------ Information

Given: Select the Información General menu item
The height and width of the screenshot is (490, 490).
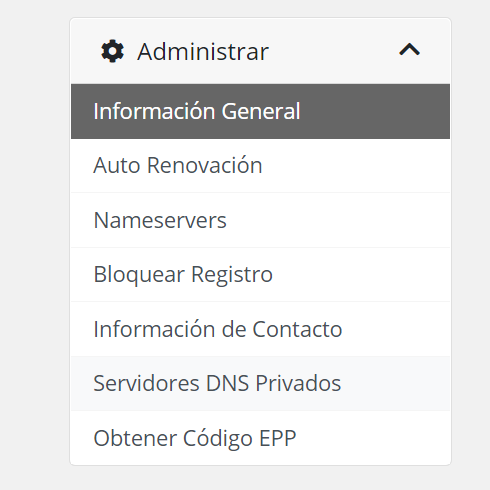Looking at the screenshot, I should (x=260, y=111).
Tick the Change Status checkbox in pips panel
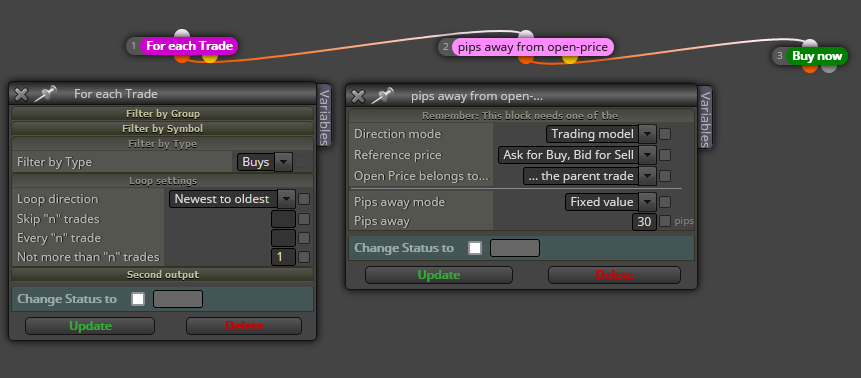 pyautogui.click(x=475, y=248)
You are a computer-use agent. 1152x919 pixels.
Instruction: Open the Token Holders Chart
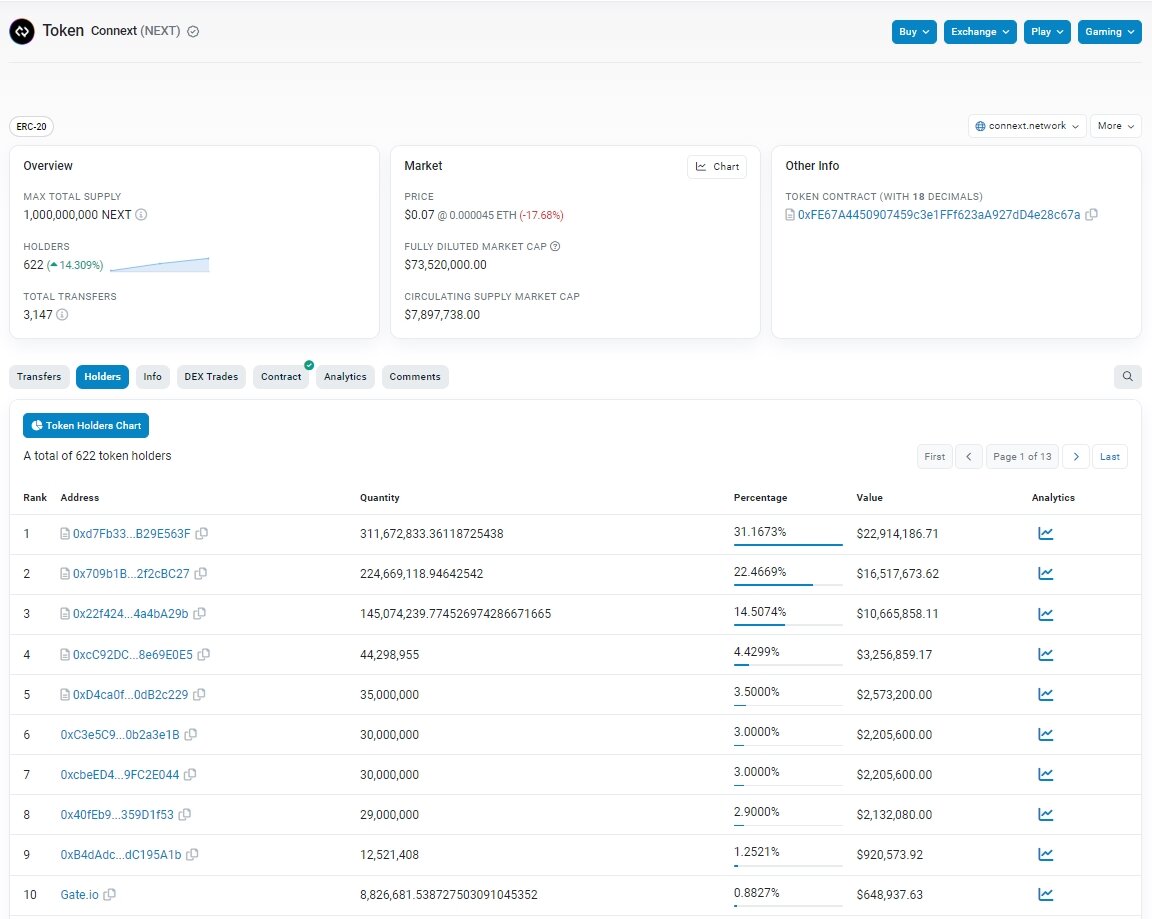(85, 425)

------------

▸ What is required:
Skipping all images, print the data above a second time exactly.

▸ Task answer:
Given: Select the Información General menu item
The height and width of the screenshot is (490, 490).
Looking at the screenshot, I should (x=260, y=111).
Tick the Change Status checkbox in pips panel
 pyautogui.click(x=475, y=248)
You are a computer-use agent. 1152x919 pixels.
Instruction: Open the Token Holders Chart
(85, 425)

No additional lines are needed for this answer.